En pleno corazón de la ciudad, brigadas identificadas con la estructura de la senadora con licencia de Morena, Andrea Chávez, han estado distribuyendo periódicos impresos con un cabezal que la proyecta como próxima gobernadora. Sin embargo, lejos de generar interés, el material ha encontrado una respuesta fría —y en muchos casos, de abierto rechazo— por parte de los capitalinos.

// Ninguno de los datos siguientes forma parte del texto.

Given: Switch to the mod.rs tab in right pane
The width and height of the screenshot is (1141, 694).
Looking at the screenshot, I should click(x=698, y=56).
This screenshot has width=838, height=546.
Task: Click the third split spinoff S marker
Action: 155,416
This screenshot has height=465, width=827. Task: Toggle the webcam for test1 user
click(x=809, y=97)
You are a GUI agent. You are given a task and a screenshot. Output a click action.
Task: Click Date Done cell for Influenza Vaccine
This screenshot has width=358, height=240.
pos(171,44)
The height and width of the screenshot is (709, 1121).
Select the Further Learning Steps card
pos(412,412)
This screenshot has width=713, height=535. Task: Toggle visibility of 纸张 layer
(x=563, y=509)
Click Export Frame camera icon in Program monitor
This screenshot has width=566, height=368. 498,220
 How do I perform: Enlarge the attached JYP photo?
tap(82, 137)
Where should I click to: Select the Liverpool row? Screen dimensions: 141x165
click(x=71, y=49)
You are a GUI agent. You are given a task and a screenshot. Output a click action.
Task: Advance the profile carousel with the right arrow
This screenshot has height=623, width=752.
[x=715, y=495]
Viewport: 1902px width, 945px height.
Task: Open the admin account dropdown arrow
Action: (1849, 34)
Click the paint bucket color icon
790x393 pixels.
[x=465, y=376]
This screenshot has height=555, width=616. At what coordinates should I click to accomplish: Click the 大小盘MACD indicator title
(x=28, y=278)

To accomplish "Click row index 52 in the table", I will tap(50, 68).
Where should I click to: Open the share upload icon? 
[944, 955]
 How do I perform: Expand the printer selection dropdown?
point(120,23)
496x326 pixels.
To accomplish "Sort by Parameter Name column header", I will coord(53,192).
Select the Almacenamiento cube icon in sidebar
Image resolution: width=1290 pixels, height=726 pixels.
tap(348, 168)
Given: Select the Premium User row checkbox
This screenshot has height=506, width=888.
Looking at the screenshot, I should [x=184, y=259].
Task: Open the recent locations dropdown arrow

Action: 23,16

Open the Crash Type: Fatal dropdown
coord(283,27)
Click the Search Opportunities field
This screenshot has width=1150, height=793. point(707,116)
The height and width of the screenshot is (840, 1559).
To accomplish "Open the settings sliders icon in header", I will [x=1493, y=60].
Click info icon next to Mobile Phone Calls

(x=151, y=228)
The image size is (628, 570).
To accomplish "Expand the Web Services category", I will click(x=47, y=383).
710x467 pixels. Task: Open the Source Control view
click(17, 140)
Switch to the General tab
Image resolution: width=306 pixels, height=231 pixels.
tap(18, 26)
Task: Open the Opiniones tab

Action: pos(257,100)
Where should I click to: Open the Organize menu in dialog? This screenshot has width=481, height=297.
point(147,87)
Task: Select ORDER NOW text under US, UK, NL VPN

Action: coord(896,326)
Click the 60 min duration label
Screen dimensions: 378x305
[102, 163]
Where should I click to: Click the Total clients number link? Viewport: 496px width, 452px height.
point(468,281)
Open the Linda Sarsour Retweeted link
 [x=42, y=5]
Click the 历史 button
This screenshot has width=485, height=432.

Durante recorridos por el Centro, se observó cómo varios transeúntes recibían el impreso solo para desecharlo a los pocos metros, ya fuera en cestos de basura o incluso dejándolo caer en la vía pública. La escena se repitió en distintos puntos, reflejando un evidente desinterés por el contenido y por la figura que busca posicionarse anticipadamente.
La estrategia, que apuesta por la promoción directa en la calle, parece no estar conectando con una ciudadanía que enfrenta problemáticas más inmediatas y que, a decir de algunos consultados, percibe estos esfuerzos como adelantados. “Ni siquiera estamos en tiempos, y ya quieren vendernos una candidatura”, comentó un comerciante de la zona, quien prefirió mantenerse en el anonimato.
El uso de este tipo de materiales también abre cuestionamientos sobre la efectividad —y pertinencia— de campañas de posicionamiento tan anticipadas, sobre todo cuando la respuesta ciudadana apunta más al desdén que al interés. A ello se suma el hecho de que el formato impreso, en plena era digital, parece no generar el impacto esperado.
Mientras tanto, el mensaje que queda en las calles del Centro es claro: más que conversación política, lo que abunda son hojas tiradas que terminan como basura. Un síntoma que, más allá de la anécdota, podría estar revelando el ánimo de una parte de la ciudadanía frente a aspiraciones que consideran fuera de tiempo.